[Text block]
========================================================================

Saturday, April 19, 2014

A not-so-great hedge

Many would have heard about the "Great Hedge of India" or the book on it by Roy Moxham. This was supposedly a British innovation started in 1803, meant primarily to block the free movement (a.k.a. "smuggling") of salt so as to be able to impose a salt tax or customs duty. It was also referred to as the  "Customs Hedge" (e.g. in Hume's Nests and Eggs ... ). The idea of live hedges appears however to be much older in India and is probably lifted from the Mysore and Madras regions.

Bound-Hedge, s. A corruption of boundary-hedge, and applied in old military writers to the thick plantation of bamboo or prickly-pear which used to surround native forts.
 1792-"A Bound Hedge, formed of a wide belt of thorny plants (at Seringapatam)."- Wilks, Historical Sketches, iii. 217. [Hobson-Jobson]

Dr. M.B. Krishna recently forwarded an old map of Bangalore (from the British Library collection)  made in 1800 by a certain James Ross (more on this man in the footnote) under the command of Colin Mackenzie (who pops up yet again!) and it shows a nearly circular hedge marked as the "Bound Hedge of the Cusba of Bangalore". A little research showed that this defence was a widespread practice in the Mysore and Coromandel regions. Large cacti and some Euphorbia patches are found around the Nandi Hills and Savandurga and it is possible that some of them are really old remnants worthy of special protection. The hedge around Bangalore is perhaps less known.

========================================================================

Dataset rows
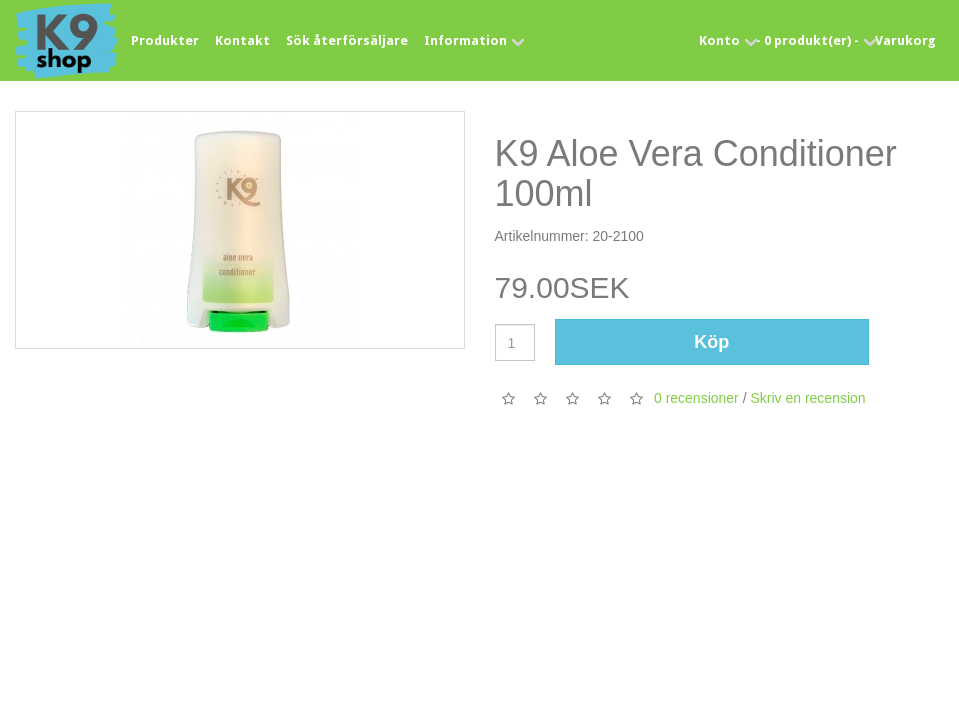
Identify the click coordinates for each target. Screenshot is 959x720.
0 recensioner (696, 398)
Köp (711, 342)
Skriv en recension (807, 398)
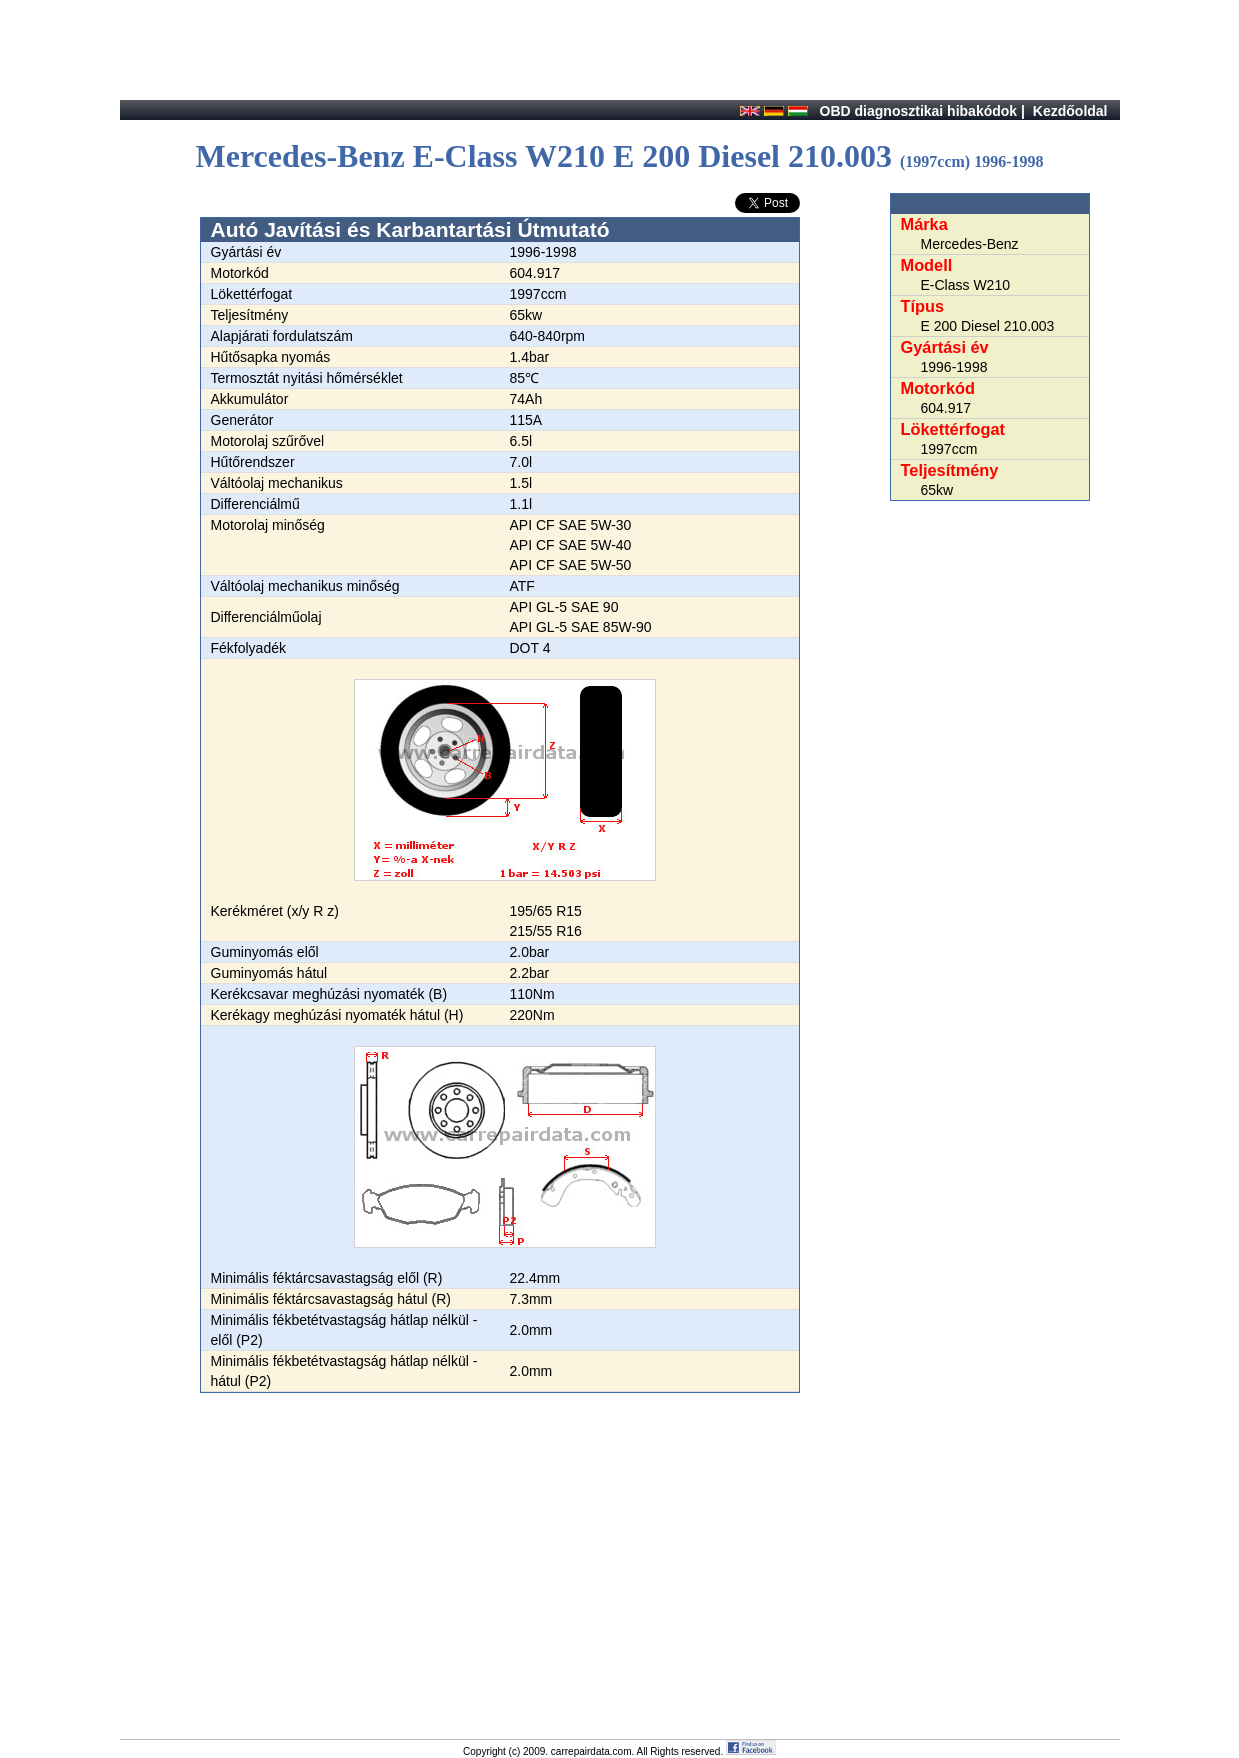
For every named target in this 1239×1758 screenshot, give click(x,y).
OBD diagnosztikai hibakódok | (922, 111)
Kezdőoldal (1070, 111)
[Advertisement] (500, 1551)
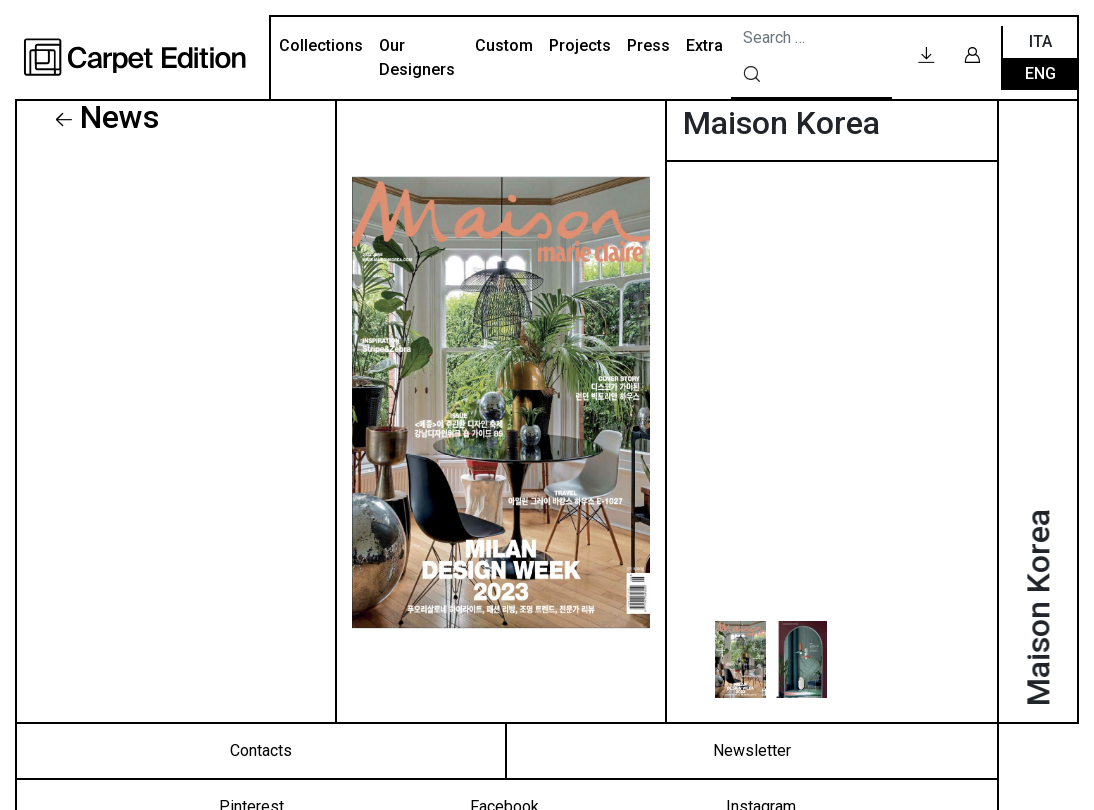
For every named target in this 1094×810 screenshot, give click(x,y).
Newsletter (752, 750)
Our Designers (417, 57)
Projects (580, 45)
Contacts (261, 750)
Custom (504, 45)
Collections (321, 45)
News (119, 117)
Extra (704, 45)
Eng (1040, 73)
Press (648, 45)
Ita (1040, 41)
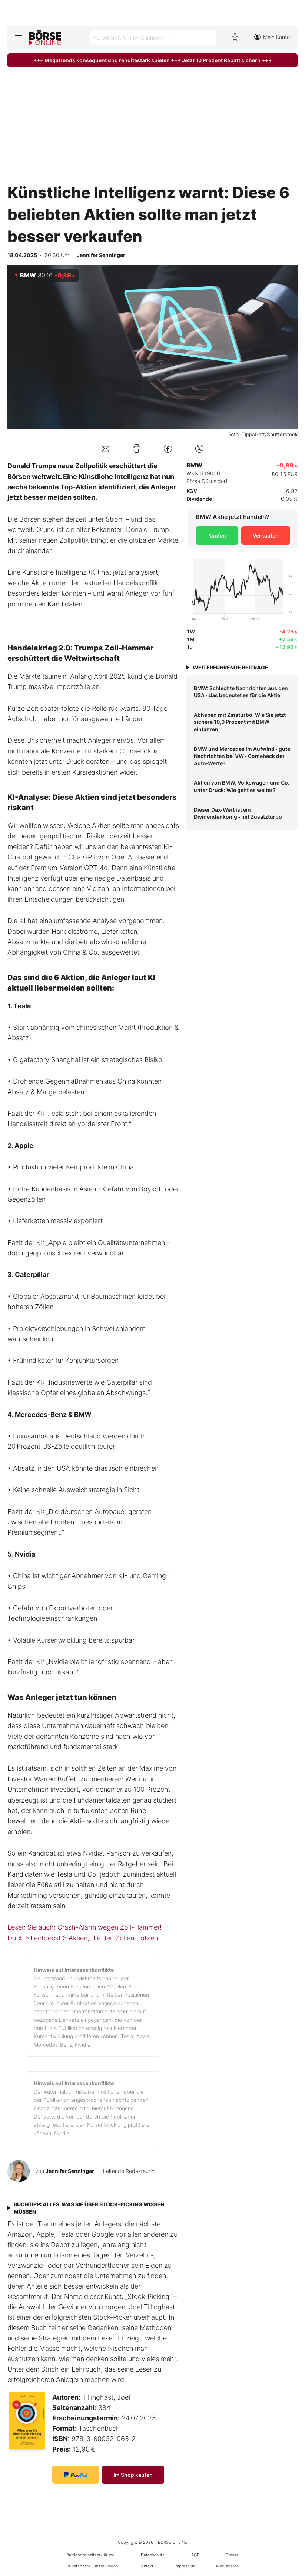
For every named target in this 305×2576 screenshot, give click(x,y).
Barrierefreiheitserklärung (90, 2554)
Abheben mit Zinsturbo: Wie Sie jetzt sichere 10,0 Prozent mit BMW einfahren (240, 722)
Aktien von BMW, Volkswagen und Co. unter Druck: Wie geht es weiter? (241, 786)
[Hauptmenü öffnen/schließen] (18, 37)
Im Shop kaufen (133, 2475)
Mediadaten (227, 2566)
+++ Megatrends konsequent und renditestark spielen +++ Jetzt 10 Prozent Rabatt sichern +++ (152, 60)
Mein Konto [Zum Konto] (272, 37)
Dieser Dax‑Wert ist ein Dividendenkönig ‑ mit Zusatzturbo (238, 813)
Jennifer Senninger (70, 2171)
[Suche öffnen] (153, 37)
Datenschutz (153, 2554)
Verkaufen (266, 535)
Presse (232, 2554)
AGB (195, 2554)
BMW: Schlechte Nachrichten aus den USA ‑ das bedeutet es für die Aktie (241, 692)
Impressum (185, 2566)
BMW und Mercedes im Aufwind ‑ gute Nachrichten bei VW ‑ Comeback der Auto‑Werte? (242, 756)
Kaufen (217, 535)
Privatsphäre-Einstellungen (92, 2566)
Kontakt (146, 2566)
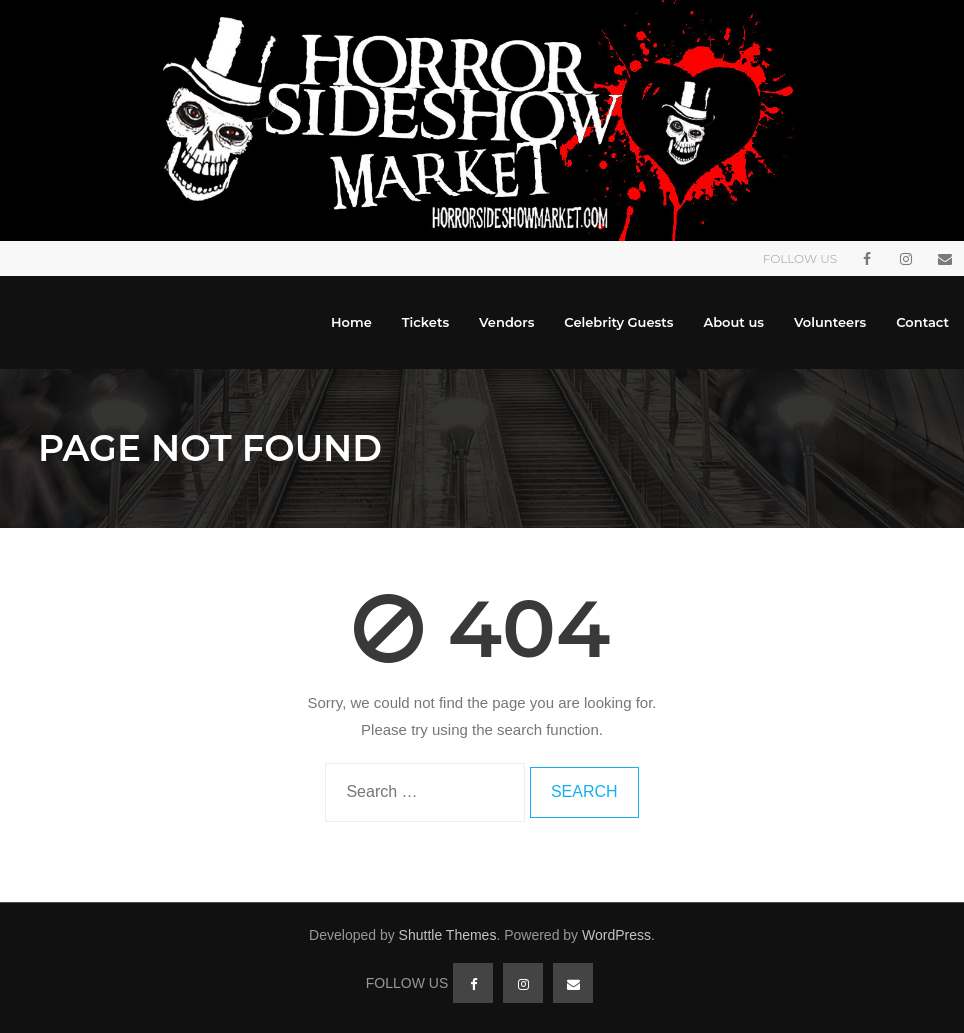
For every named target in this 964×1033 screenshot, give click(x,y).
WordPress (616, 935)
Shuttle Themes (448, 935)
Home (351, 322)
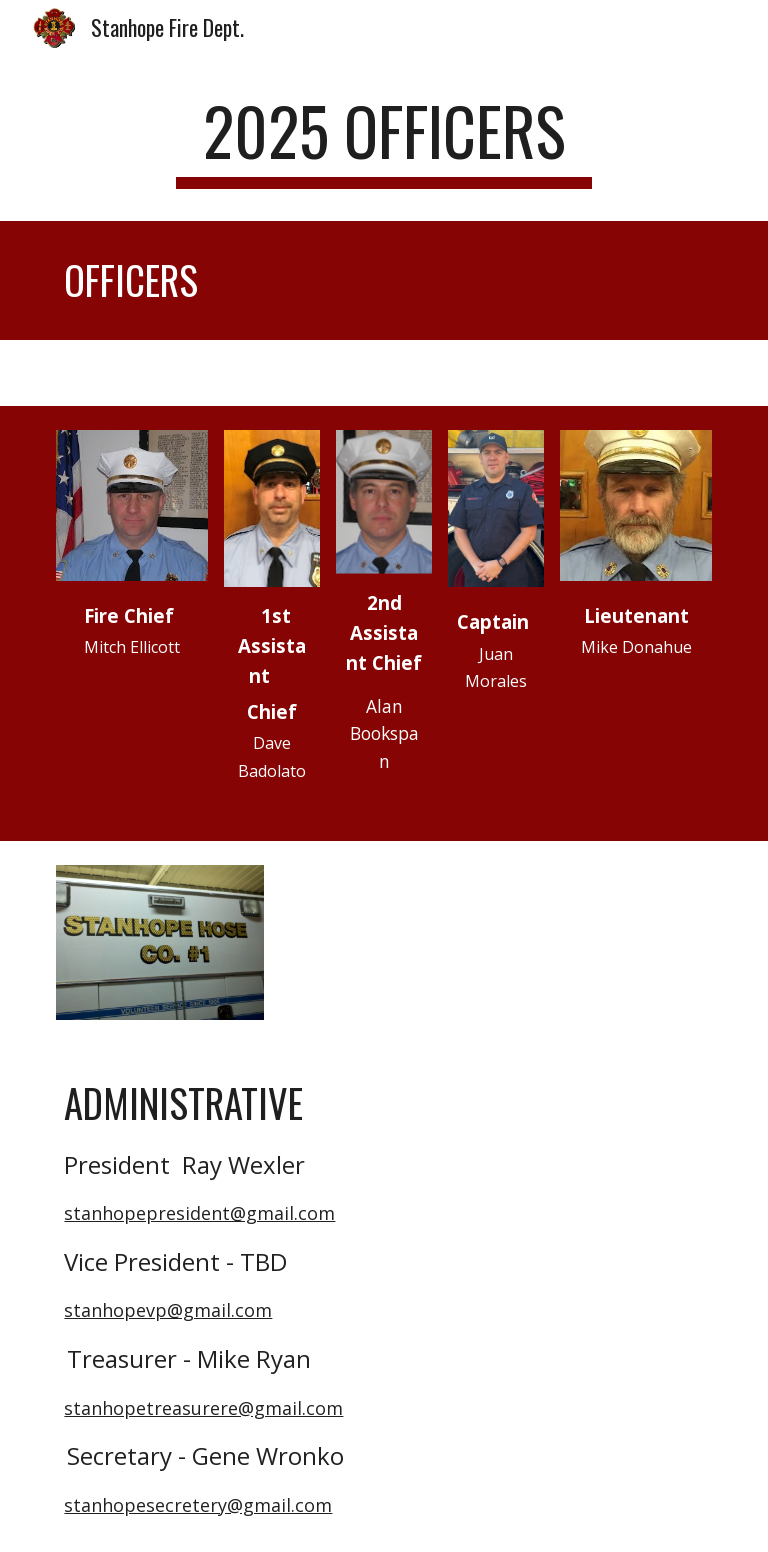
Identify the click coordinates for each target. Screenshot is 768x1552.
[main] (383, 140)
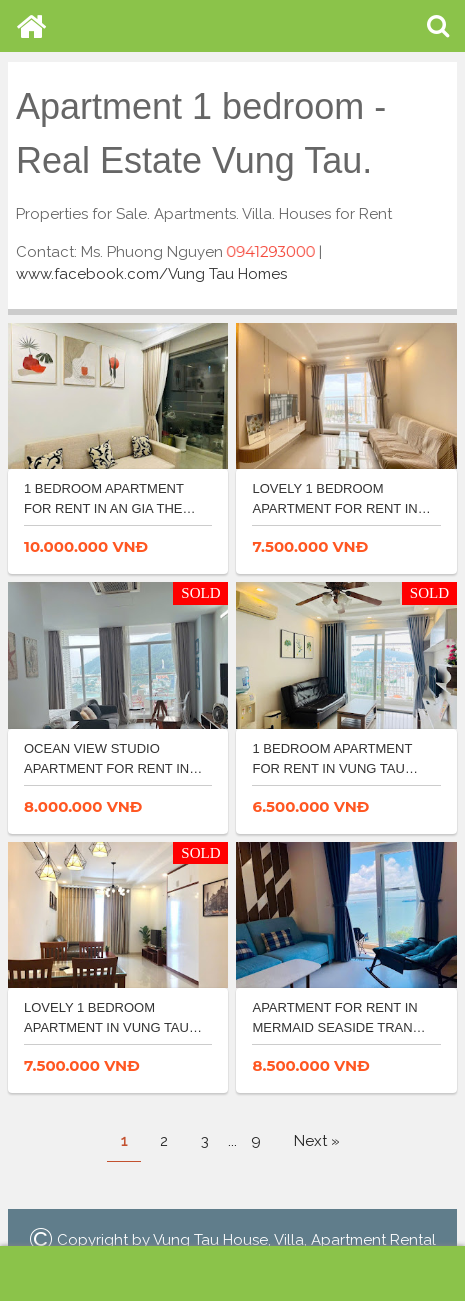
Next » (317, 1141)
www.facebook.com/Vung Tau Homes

========================================================================

[Exercise description] Pick up the post about the bound hedge around Bangalore after its final paragraph and write the next part.

[In response]
Here is the relevant part of this very interesting map. The lake at the top with the bund along the road is presumably Hebbal lake. "Yesmunjepoor" is probably Yeshwanthpur.

The Bound Hedge of the Cusba of Bangalore (1800)

It seems like Bangalore just grew over this leaving no remnants of this hedge. It would seem like the hedge either passed through or went very close to the campus of the Indian Institute of Science. There were some patches of Acacia and bad land that may have been part of this but it is also likely that some of these were cleared up to become parts of roads that we have today. 

Looking up more on this "bound hedge" led to several bits and it seems to be very specific to India. Most deal with the "bound hedge" around Tipu's fort at Srirangapatnam or the one around Pondicherry. Sidney (1868) writes about the "bound hedge" around Madras, which apparently was being extended around 1758 according to Barlow (1921) but may have been even older as it finds mention in 1748 in the diary of Ananda Ranga Pillai.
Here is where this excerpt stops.